Uber launches subscription service priced at $14.99 a month
Paying a monthly subscription to Uber, for a service called Ride-Pass, could save on average 15 per cent as it prevents surging prices caused by traffic, weather and popularity.
Uber has introduced a monthly subscription service to its users.
In Denver, Austin, Orlando and Miami the service will cost $14.99 a month. To use the service in Los Angeles it will cost $24.99 a month, however, this charge is expected to include e-bikes and scooters too.
The service, called ‘Ride-Pass’, is estimated to save individuals up to 15 per cent on their overall monthly travel, as it prevents the surge in prices during peak times. According to The Verge, passengers can track their savings via the Uber app.
There is no limit to the number of rides passengers can take each month as part of their subscription, and it can be cancelled at any time. The user will not be refunded if they cancel part-way through a month. The subscription auto-renews, so remembering to repurchase the pass every month is not necessary.

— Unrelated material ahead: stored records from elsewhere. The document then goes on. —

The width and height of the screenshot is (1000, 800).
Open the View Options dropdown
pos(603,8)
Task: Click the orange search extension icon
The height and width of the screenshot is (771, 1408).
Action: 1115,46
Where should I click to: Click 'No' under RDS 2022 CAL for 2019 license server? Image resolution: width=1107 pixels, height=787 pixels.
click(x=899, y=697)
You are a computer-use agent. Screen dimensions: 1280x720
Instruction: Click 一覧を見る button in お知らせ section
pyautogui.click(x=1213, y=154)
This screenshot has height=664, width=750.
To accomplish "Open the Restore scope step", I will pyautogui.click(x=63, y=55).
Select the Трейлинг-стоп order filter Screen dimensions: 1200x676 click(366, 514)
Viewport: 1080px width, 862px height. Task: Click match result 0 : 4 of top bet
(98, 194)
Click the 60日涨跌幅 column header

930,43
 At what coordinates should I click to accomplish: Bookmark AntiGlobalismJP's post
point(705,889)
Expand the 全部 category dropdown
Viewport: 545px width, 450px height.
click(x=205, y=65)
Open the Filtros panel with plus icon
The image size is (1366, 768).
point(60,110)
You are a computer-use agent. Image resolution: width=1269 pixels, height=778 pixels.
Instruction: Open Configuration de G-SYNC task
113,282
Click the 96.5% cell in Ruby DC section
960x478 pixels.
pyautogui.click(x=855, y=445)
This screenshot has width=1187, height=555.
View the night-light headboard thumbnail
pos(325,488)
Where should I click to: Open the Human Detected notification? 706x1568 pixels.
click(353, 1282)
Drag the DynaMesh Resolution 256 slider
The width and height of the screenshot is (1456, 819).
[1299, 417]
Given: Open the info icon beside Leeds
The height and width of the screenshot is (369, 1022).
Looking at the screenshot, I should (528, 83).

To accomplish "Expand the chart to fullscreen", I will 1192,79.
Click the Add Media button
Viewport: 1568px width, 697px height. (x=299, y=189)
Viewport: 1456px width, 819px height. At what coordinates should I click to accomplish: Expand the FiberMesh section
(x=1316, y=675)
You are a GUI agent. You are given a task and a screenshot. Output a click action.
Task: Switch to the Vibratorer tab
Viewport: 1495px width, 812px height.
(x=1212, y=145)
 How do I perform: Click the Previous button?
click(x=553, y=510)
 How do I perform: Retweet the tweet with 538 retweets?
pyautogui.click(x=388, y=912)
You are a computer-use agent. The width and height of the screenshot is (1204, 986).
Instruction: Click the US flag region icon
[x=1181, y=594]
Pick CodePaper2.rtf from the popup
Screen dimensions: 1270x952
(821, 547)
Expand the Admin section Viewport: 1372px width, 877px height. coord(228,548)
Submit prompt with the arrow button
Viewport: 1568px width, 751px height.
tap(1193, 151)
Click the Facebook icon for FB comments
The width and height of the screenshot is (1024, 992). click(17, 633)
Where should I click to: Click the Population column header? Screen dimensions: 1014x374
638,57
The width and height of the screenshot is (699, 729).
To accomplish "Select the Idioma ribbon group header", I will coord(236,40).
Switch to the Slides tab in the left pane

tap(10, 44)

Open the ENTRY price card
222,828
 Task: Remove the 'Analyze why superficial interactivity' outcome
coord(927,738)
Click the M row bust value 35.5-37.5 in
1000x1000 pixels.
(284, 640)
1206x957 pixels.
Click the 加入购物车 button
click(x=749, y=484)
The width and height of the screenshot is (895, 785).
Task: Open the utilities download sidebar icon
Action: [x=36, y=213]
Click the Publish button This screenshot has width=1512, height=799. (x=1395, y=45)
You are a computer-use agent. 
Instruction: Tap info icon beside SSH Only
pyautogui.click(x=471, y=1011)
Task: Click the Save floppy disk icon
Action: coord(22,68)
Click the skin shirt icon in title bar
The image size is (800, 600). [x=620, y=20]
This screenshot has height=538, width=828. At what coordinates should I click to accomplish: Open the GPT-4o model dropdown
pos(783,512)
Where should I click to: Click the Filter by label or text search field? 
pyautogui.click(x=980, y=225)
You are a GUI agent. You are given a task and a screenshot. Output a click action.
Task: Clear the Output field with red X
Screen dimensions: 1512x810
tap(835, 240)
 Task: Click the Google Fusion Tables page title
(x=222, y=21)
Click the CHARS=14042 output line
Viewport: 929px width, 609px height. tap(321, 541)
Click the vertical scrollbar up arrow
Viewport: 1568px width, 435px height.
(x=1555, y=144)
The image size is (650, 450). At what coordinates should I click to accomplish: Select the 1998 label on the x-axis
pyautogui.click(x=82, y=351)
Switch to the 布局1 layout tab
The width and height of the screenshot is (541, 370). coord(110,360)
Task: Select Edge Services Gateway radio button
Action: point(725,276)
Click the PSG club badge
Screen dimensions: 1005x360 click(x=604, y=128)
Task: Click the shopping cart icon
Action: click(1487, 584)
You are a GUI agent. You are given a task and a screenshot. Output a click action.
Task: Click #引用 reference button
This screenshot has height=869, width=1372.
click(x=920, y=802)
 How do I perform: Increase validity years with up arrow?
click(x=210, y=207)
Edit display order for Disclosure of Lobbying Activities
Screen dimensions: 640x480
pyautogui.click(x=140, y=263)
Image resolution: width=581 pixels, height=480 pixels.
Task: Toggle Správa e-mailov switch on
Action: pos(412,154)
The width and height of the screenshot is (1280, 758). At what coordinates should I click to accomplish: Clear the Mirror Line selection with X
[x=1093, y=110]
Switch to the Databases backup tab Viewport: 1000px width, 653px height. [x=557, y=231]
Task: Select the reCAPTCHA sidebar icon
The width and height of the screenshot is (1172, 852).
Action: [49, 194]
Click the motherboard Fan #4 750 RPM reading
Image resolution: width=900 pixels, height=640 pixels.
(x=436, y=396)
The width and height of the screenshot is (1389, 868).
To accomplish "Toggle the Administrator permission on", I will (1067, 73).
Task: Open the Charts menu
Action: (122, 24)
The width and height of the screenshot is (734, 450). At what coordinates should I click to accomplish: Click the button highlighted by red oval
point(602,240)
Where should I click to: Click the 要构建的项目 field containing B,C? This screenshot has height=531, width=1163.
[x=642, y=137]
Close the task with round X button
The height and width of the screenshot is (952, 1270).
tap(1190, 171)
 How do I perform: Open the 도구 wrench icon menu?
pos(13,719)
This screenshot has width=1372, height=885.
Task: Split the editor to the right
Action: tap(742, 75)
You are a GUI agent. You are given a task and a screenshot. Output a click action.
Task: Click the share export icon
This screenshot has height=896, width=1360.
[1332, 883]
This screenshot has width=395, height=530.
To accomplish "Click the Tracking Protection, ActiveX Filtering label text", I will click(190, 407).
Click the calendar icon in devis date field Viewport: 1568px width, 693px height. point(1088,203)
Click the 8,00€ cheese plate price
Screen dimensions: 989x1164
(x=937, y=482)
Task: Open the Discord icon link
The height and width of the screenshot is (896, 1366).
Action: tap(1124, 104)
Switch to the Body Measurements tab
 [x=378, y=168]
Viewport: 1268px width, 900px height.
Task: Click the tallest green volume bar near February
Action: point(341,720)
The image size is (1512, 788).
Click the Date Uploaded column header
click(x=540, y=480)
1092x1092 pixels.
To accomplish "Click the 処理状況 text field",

Dan Bilen, Product Manager at Uber, said: “We’re really keen to make sure this is priced to the point where people can buy the pass [and] not have to think too much about it. The vision for Ride-Pass is it makes Uber a budgeted line-item for riders.”
The Business Insider claimed that “an Uber representative said driver compensation won’t be affected by the service, as drivers will earn the same rate they would driving a passenger who does not subscribe to Ride-Pass”.
Similar to Uber’s new scheme, Lyft launched a service called the All-Access Plan in October 2018. This service will cost $299 a month and allows users 30 rides within that time. Moreover, the service only covers journeys that cost up to $15 each, if a ride costs more than $15, the passenger must pay the difference.
Manik Gupta, Head of Product at Uber, said: “There are various different mechanisms with respect to how we think about the economics of this. This is a unique structure that really meets the needs of our customers. That’s our focus right now. Over time, as we have more riders using our platform, all the rest will follow.”